An important quantity for light is its intensity, proportional to the square of the amplitude of the field. This is related directly to the density of photons in the light beam. Similarly, the square of the wave function is related to the density of particles at a particular point in space at a particular time. But it is impossible to say for certain that a particle occupies a specific position at a specific instant. This indeterminacy seems to be a very fundamental property of the world, and it is related deeply to the fact that quantum fields lie at the heart of things.
Nothing is something
Another consequence of this fact is that ‘nothing’ is actually something. That is, the complete absence of matter (e.g. electrons or atoms) or light (i.e. photons) still has measurable properties.This void is called the ‘electromagnetic quantum vacuum’, and is the state of the universe from which all extractable energy has been removed. Yet it is a seething mass of activity, consisting of fluctuating fields but containing no photons whatsoever. What is even more surprising is that the quantum vacuum has observable consequences. How can this ‘nothing’ give rise to an effect we can see?
We’ve seen that light can be thought of as a wave motion of the electromagnetic field. Imagine this field as ripples on the surface of the sea.

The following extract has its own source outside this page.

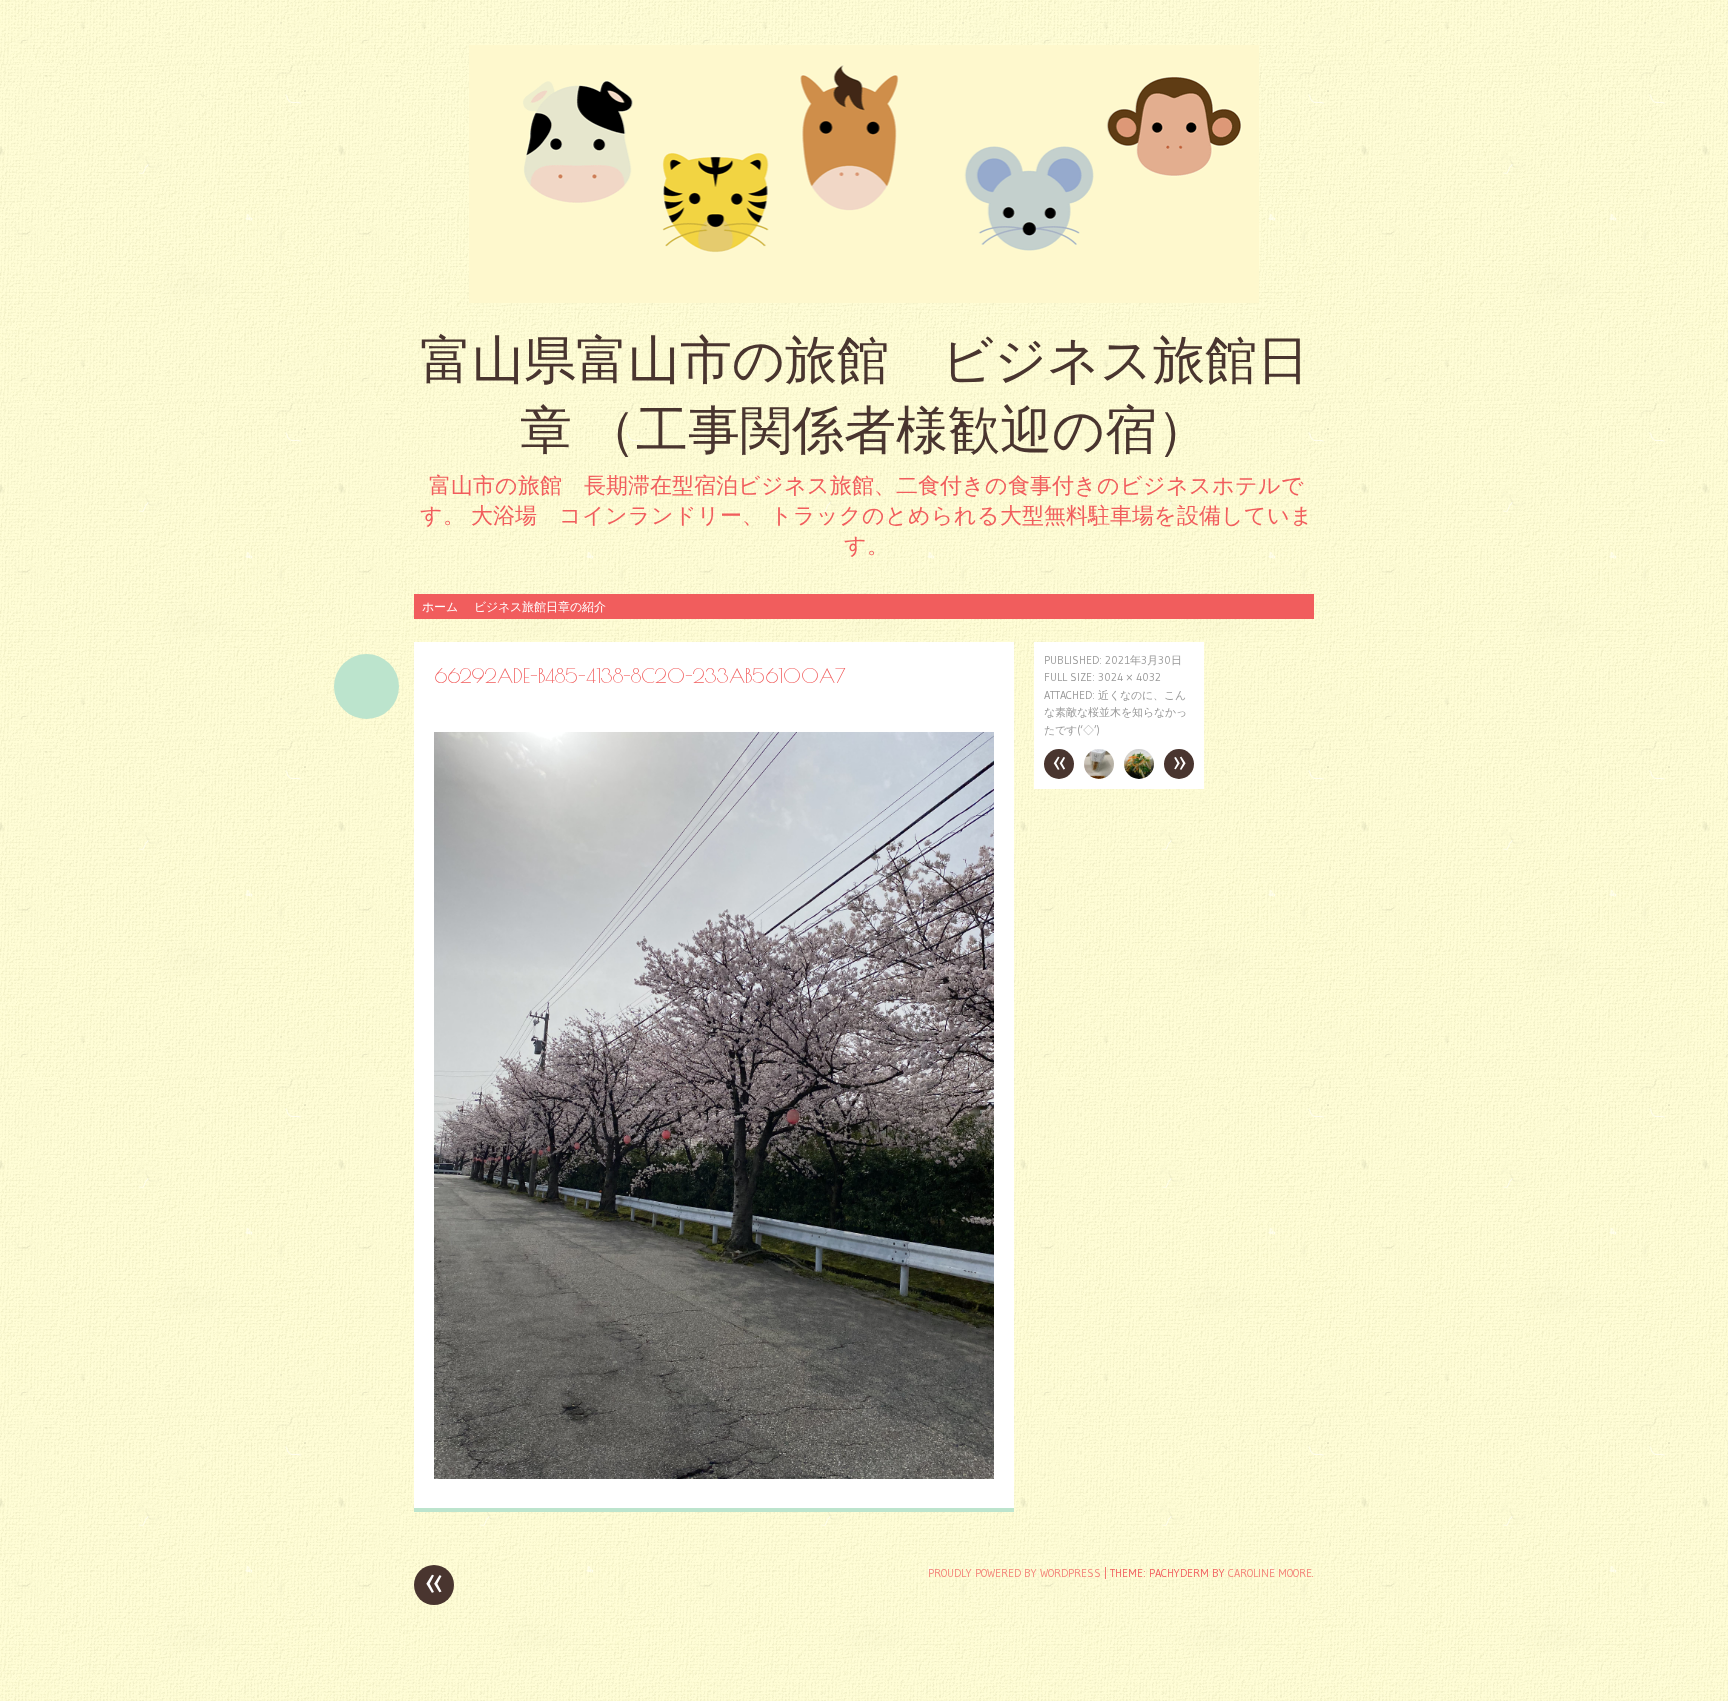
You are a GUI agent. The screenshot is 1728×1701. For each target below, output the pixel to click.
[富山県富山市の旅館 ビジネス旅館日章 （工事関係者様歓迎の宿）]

These would buffet about any boat, but would not move the boat up and down or push it along as a well-defined wave might. On average, the boat does not move, but it nonetheless rocks back and forth. Now imagine the same thing for a charged particle like an electron. It ‘feels’ the random changes in the electromagnetic vacuum, being buffeted by these. If the electron is bound in an atom, this buffeting is revealed as a shift of the energy of the quantum states that the electron may occupy. Since the frequency of the photon that the atom may absorb depends on the difference in energy of two such states, these changes can be seen in a change of the colour of light that the atom may absorb. The changes are tiny—a shift of less than one billionth of the wavelength of the light—but measurement techniques for frequencies are so precise that such changes can indeed be determined. The first person to do this, Willis Lamb, working in New York in the 1950s, won a Nobel Prize for showing this frequency shift, which is now named for him.
The dual identity of light has numerous facets. Even in the pre-quantum world, the dichotomy of ray and wave demanded a resolution. That came about by understanding the nature of the wave motion that light embodied, and the scale and nature of objects with which it interacted. Particle-like behaviour—motion along a well-defined trajectory—is sufficient to describe the situation when all objects are much bigger than the wavelength of light, and have no sharp edges. Quantum mechanics puts a new twist on this duality. Light acts as a particle of more or less well-defined energy when it interacts with matter. Yet it retains its ability to exhibit wave-like phenomena at the same time. The resolution is a new concept: the quantum field.Light particles—photons—are excitations of this field, which propagates according to quantum versions of Maxwell’s equations for light waves.
Quantum fields, of which light is perhaps the simplest example,are now regarded as being the fundamental entities of the universe, underpinning all types of material and non-material things. The only explanation is that the stuff of the world is neither particle nor wave but both. This is the nature of reality.